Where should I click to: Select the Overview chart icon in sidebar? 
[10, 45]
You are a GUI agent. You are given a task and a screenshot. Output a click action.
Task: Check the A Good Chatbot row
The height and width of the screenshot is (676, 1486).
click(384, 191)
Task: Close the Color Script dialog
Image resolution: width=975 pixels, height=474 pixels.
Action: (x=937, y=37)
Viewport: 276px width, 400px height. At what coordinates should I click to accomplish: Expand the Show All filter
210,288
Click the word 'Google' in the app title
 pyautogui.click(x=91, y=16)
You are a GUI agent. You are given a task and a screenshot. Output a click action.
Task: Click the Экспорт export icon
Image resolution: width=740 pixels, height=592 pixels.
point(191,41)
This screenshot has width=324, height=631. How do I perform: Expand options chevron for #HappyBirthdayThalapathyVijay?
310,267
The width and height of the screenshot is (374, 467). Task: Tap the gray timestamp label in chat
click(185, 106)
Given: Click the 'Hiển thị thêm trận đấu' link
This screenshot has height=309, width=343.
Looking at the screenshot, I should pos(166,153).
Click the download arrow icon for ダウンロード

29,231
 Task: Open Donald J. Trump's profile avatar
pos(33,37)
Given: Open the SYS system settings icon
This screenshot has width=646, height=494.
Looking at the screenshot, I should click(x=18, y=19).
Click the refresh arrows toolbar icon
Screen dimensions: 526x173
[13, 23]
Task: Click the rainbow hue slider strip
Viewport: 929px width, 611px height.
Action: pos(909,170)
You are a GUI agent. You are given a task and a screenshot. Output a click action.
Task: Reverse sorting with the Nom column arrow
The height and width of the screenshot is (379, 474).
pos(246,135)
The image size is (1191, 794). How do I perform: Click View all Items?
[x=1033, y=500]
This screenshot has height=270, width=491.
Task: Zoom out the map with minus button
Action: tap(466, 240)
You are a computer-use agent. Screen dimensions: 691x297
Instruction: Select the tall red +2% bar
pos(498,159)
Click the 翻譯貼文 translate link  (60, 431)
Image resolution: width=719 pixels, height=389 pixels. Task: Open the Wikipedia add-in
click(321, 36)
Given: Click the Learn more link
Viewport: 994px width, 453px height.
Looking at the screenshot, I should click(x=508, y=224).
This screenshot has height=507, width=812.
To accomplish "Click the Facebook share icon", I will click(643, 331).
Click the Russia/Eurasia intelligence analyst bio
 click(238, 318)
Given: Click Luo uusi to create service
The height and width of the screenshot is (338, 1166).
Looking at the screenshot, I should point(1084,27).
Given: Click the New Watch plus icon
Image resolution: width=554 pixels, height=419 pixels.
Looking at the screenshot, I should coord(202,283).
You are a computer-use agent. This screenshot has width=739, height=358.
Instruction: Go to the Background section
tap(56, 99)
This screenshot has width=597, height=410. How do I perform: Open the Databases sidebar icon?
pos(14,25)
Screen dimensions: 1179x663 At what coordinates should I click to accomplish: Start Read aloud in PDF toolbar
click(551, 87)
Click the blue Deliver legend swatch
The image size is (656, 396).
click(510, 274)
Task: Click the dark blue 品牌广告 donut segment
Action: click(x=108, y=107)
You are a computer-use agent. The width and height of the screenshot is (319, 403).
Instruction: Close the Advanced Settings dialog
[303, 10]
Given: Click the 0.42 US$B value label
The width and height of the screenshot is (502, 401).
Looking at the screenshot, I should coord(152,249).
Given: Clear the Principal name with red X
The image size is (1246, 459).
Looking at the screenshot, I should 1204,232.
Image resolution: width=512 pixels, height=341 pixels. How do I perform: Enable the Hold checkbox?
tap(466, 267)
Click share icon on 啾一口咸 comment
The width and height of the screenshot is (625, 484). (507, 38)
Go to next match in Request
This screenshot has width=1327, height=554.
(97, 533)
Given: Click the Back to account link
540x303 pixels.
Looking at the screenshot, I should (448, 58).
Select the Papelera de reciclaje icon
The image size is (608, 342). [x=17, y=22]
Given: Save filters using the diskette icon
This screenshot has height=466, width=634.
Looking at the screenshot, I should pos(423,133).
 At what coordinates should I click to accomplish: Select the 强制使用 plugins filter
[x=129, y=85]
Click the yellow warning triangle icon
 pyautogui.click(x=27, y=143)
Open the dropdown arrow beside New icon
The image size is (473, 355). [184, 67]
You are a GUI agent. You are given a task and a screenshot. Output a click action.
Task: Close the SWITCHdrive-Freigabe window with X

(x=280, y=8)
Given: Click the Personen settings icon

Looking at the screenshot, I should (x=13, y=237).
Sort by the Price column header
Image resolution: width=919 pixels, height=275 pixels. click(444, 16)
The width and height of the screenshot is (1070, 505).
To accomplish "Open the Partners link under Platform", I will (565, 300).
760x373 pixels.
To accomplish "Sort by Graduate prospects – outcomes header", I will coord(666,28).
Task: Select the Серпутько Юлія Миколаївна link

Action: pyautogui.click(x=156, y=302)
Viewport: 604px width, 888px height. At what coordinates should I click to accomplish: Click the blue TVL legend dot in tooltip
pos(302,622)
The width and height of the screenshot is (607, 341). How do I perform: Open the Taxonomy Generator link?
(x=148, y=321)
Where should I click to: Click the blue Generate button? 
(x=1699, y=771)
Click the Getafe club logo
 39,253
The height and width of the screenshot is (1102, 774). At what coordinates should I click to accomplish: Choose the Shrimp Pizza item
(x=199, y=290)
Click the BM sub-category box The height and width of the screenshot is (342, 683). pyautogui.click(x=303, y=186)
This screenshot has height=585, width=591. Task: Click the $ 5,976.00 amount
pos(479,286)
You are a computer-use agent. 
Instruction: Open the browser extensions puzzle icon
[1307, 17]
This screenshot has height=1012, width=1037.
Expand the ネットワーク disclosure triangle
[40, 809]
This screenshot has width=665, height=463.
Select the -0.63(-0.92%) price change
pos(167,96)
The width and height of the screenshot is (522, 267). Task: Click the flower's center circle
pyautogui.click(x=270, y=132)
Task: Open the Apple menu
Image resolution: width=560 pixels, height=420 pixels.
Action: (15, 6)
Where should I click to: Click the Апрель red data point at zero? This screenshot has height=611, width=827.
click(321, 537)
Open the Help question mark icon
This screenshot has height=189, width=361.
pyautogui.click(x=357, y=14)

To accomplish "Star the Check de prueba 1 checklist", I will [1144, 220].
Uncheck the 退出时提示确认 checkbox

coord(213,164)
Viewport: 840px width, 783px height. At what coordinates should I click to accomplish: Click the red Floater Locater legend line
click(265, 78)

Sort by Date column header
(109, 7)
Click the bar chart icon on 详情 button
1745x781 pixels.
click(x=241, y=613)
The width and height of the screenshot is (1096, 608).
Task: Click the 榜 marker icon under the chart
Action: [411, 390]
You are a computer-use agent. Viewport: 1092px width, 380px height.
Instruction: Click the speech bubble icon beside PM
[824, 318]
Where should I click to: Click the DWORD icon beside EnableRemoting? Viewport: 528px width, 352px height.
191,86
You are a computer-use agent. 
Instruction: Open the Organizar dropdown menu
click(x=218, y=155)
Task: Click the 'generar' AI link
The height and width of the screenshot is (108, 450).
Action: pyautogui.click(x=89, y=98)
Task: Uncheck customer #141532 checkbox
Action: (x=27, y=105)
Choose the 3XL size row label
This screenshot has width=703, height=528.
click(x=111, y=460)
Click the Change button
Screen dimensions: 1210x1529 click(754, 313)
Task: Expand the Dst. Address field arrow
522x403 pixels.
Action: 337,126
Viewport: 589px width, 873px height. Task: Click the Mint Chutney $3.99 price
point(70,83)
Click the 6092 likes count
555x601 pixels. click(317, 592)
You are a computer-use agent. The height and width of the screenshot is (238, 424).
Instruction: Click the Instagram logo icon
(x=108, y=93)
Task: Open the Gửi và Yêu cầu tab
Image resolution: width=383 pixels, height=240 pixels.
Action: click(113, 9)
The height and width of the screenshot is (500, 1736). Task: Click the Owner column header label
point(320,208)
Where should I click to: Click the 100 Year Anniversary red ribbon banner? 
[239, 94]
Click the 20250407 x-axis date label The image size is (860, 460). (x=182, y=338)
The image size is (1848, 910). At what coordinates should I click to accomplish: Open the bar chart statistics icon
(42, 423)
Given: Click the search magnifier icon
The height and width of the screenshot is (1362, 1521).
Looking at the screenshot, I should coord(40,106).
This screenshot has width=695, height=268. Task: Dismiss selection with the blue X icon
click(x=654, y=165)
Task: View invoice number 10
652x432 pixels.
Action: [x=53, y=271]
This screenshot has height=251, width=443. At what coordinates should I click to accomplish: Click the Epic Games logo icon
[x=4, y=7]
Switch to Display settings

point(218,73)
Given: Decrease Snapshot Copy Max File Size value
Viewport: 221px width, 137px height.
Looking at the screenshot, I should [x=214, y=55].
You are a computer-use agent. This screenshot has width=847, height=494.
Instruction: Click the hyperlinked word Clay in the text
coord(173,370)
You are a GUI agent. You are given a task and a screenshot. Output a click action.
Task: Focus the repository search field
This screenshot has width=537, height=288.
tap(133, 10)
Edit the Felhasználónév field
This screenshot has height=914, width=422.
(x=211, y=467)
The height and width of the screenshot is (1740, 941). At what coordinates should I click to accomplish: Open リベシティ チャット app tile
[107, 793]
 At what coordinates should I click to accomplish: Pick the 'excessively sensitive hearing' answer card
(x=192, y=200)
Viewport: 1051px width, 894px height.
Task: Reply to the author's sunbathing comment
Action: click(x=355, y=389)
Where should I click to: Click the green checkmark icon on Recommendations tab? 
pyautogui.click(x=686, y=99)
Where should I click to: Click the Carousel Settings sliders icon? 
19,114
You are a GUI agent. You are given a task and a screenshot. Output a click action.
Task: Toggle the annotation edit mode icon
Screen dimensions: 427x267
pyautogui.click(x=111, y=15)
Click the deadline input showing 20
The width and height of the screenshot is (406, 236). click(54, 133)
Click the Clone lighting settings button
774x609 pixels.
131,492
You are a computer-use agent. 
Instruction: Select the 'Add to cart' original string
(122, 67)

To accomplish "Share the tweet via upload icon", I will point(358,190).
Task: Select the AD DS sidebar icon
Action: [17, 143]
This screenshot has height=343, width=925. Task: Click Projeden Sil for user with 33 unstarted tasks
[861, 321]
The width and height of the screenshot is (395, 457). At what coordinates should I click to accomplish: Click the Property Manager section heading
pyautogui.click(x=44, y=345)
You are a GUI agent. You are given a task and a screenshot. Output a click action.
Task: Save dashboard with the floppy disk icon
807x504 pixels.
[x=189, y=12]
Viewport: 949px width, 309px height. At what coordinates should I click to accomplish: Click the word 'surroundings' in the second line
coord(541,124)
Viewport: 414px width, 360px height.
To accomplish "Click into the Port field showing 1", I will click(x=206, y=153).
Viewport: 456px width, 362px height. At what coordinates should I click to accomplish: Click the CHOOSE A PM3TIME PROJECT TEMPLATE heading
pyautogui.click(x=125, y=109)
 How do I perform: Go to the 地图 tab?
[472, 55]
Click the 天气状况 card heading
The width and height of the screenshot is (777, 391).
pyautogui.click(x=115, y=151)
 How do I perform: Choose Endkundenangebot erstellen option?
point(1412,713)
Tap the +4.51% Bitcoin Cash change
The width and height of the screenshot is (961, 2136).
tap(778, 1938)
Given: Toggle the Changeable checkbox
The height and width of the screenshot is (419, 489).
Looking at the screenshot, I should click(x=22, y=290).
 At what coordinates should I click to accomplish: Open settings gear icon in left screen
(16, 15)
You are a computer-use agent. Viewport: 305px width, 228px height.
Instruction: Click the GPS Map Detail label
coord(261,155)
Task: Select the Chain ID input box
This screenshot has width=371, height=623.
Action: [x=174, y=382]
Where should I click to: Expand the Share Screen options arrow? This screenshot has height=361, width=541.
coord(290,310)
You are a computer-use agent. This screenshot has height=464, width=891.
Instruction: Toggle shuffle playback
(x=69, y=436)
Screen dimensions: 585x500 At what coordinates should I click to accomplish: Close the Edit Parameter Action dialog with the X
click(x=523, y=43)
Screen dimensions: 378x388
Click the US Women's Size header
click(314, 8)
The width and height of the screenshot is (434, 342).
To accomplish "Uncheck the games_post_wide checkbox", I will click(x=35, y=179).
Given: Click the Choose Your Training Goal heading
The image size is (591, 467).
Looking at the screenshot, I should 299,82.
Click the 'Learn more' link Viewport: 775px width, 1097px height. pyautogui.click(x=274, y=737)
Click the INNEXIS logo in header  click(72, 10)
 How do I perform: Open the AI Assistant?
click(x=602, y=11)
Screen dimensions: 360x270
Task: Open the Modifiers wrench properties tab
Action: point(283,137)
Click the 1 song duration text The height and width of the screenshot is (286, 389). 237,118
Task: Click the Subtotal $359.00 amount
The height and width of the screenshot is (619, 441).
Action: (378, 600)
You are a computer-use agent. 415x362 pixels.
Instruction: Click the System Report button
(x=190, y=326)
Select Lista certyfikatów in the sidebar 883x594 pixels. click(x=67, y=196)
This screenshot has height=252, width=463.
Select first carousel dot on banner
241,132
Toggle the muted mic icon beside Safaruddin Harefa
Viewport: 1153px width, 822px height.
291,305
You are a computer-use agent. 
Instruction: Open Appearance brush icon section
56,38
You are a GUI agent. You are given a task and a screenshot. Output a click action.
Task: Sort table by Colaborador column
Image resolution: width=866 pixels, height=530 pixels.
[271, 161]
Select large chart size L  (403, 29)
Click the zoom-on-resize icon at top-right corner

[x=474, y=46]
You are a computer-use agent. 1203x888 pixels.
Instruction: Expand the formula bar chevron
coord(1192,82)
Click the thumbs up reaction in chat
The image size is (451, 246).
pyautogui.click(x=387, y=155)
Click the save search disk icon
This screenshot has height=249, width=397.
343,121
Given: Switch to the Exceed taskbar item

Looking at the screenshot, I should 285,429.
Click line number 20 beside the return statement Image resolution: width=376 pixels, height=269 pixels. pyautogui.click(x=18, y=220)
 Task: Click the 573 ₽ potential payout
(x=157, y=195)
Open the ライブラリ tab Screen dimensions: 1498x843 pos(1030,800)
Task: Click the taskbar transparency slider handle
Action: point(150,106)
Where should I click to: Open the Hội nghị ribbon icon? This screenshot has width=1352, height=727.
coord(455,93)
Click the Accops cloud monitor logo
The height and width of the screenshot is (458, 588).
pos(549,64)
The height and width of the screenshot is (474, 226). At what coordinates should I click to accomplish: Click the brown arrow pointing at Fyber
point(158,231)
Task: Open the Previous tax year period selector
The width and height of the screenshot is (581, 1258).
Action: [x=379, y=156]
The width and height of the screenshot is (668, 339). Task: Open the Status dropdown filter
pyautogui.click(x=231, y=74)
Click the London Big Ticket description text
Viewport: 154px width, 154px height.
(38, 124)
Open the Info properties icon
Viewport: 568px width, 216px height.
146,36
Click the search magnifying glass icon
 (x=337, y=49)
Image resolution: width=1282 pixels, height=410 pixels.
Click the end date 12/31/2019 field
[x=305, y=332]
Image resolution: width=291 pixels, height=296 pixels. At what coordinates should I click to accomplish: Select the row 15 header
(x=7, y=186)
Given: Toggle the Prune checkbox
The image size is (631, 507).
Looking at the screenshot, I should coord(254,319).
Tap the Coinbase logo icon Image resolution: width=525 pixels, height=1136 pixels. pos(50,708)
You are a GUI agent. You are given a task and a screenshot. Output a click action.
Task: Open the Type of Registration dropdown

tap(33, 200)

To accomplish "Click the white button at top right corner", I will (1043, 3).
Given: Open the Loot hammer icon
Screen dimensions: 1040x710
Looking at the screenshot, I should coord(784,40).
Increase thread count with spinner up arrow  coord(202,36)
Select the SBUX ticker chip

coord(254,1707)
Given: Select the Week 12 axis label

▸ To do
Please output exactly the lines between the one holding "Screen dimensions: 585x500" and the one holding "Given: Click the Choose" in the records above, inclusive, and nothing more.

▸ Solution
Screen dimensions: 585x500 At what coordinates should I click to accomplish: Close the Edit Parameter Action dialog with the X
click(x=523, y=43)
Screen dimensions: 378x388
Click the US Women's Size header
click(314, 8)
The width and height of the screenshot is (434, 342).
To accomplish "Uncheck the games_post_wide checkbox", I will click(x=35, y=179).
Given: Click the Choose Your Training Goal heading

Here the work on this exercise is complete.